The difference between looking at a naturally formed tree and a topped tree is like the difference between looking at classic architecture and a pile of construction rubble. Trees generally add to property value, up to about twenty percent. But a tree that is disfigured from topping can actually decrease property value, and possibly the value of neighboring properties as well.

If a short tree is desired, a short species must be planted. However, there is an acceptable practice called crown reduction pruning which can reduce the height of most trees in a way that does not harm them. Crown reduction takes a lot more skill than topping, and can reduce a tree’s height by a maximum of about twenty five percent. Of course, the tree will eventually grow back to original height, but it will not be the hulking wretch that topping would produce. Crown reduction works best on deciduous trees.

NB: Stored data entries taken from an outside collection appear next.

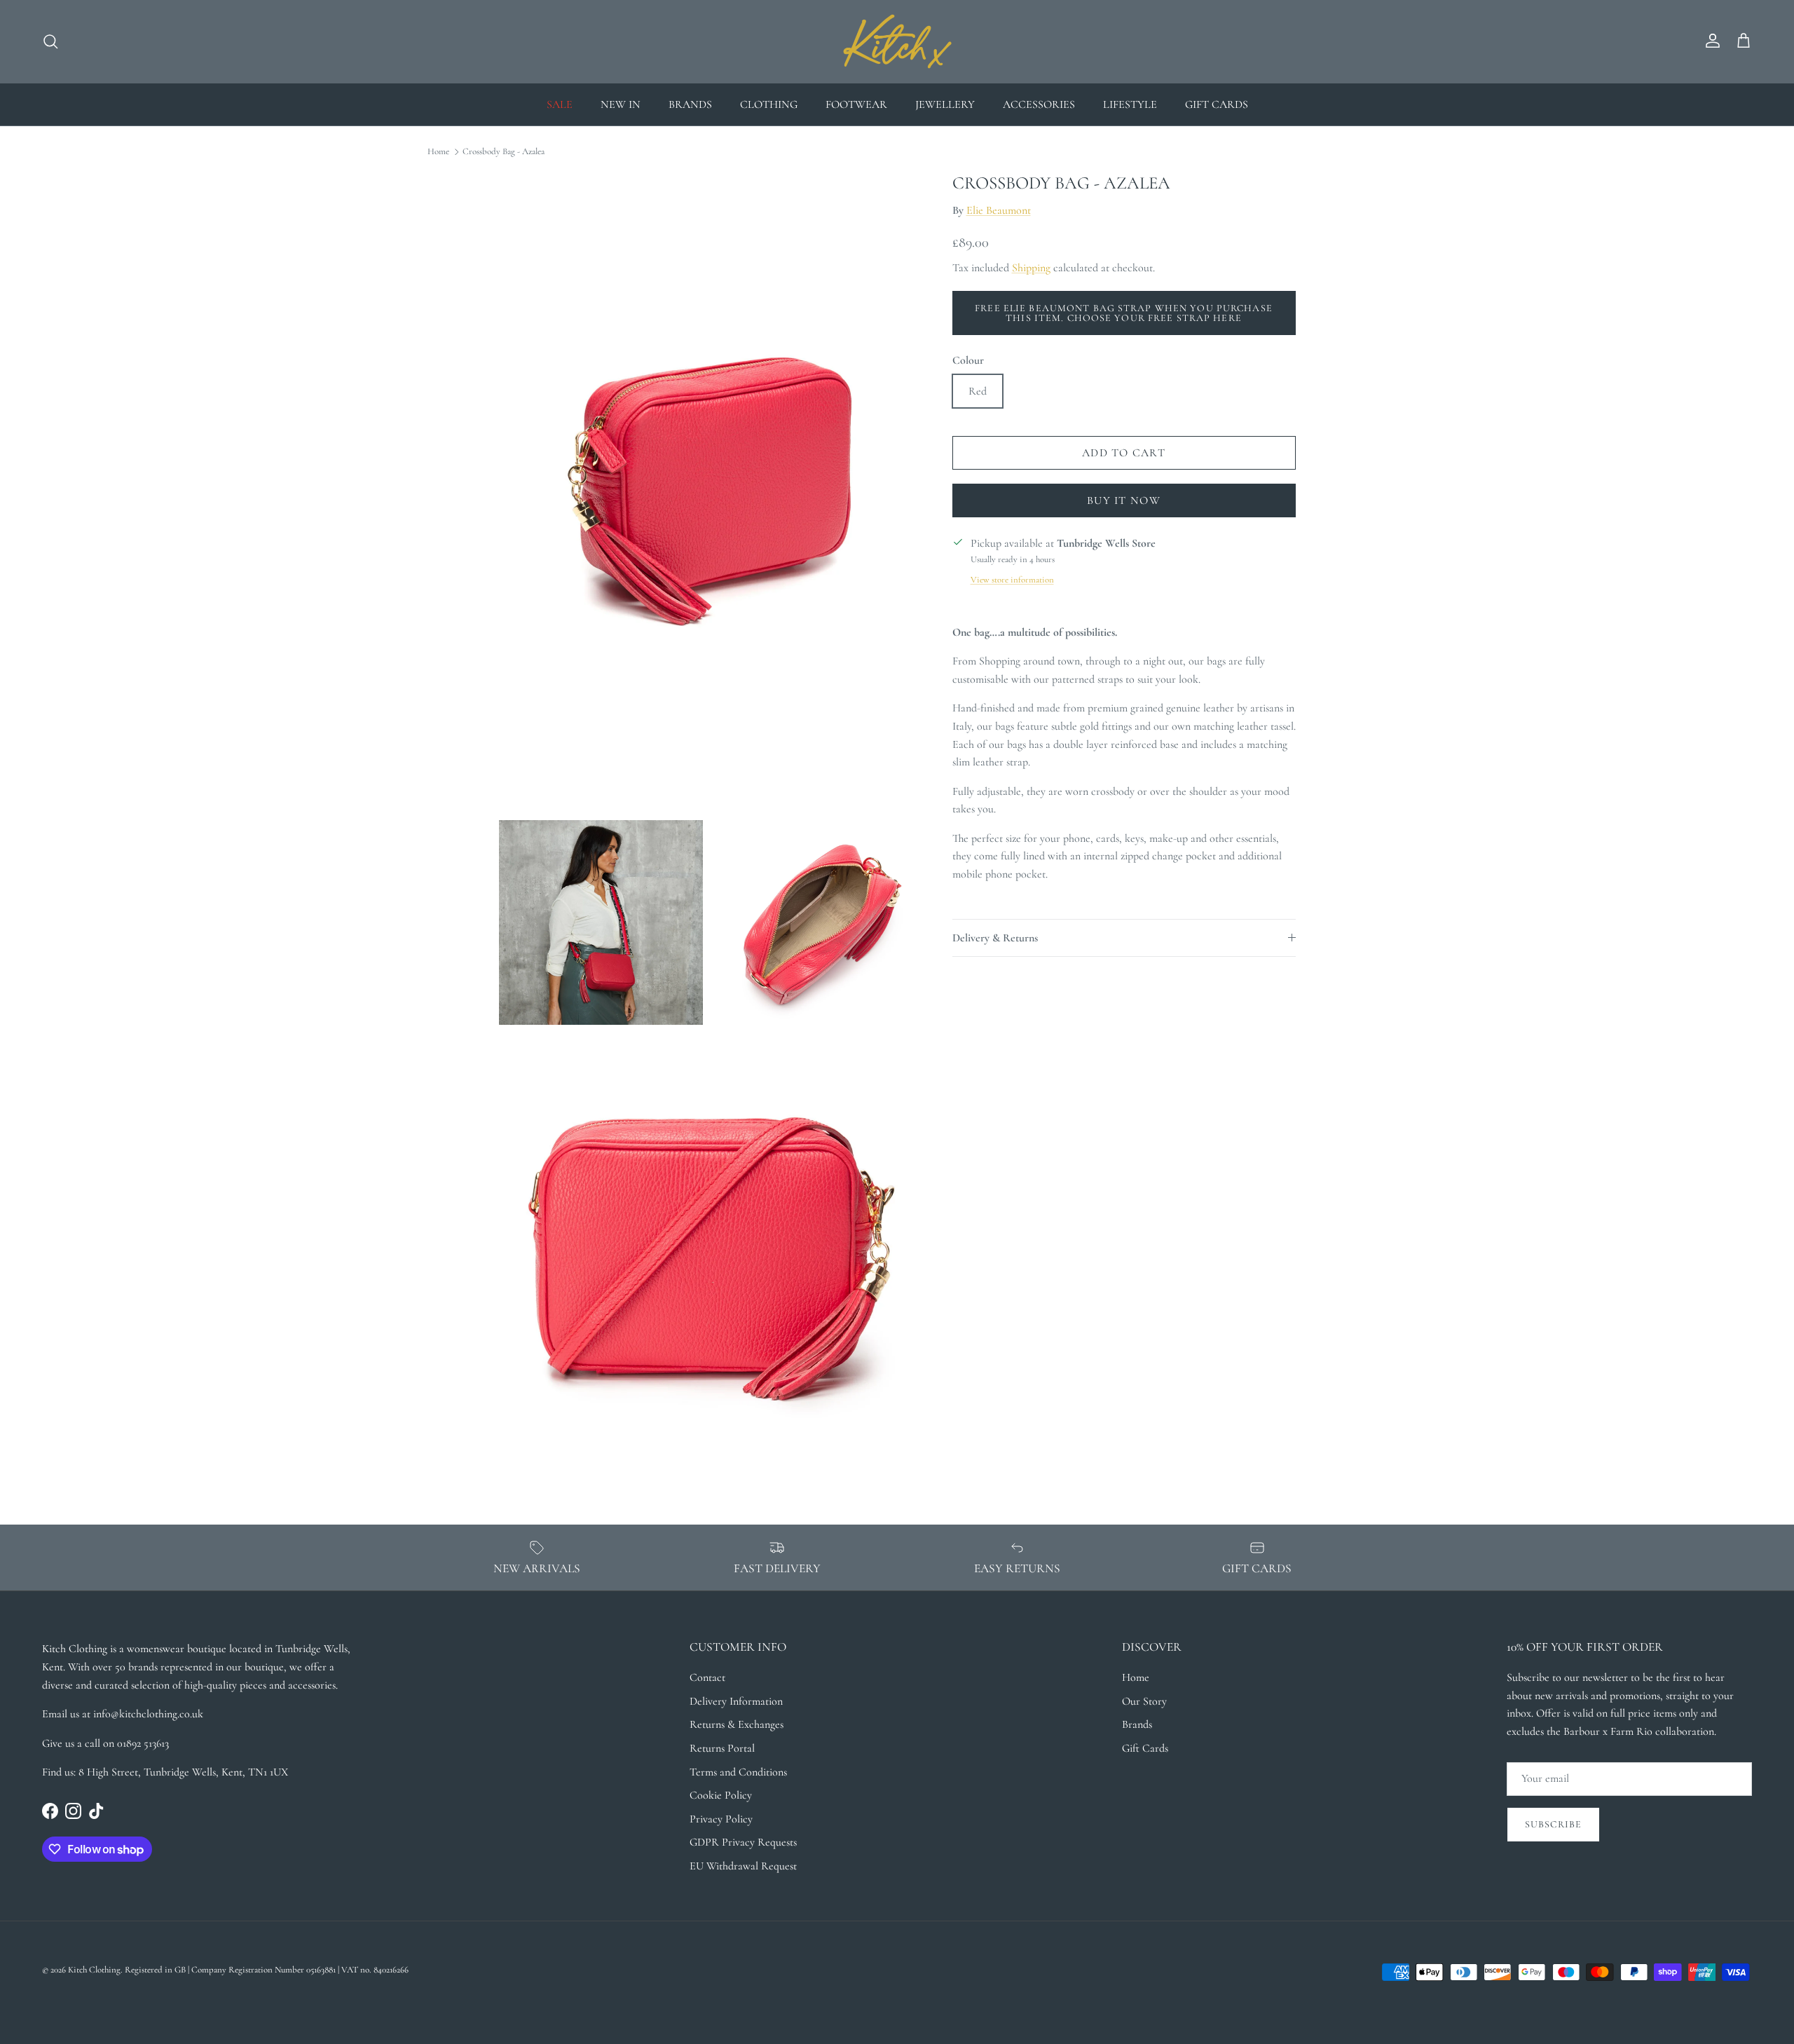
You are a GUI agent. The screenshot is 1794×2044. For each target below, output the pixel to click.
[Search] (50, 41)
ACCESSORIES (1039, 104)
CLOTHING (768, 104)
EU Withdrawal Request (743, 1866)
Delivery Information (736, 1701)
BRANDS (690, 104)
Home (438, 151)
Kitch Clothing (94, 1969)
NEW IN (621, 104)
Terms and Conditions (738, 1772)
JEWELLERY (945, 104)
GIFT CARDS (1216, 104)
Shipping (1031, 268)
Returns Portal (722, 1748)
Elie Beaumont (998, 210)
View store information (1012, 579)
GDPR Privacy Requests (743, 1842)
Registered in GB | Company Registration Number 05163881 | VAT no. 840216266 (267, 1969)
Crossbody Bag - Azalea (504, 151)
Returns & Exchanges (736, 1724)
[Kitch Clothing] (897, 41)
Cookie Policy (721, 1795)
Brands (1137, 1724)
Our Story (1144, 1701)
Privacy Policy (721, 1819)
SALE (560, 104)
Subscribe (1553, 1824)
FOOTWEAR (856, 104)
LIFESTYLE (1130, 104)
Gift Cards (1145, 1748)
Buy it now (1123, 500)
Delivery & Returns (995, 938)
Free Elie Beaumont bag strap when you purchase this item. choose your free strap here (1124, 313)
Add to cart (1123, 453)
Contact (707, 1677)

To address concerns about a tall tree blowing over, there is a practice which can lessen that risk. Crown thinning is the selective pruning of branches throughout the canopy to reduce wind resistance. Again, this takes more skill and judgment than topping. A tree company that tops trees probably lacks the expertise to perform the correct procedures, and should be avoided. In fact, the International Society of Arboriculture (ISA), a research and education association of tree care professionals, advises the public that a tree company which advertises topping should NOT be hired, for any work, period.

Tree topping is probably the best way to turn a normally docile, peace- loving tree into a snarling killer, or at the very least a snarling unsightly nuisance and potential legal liability.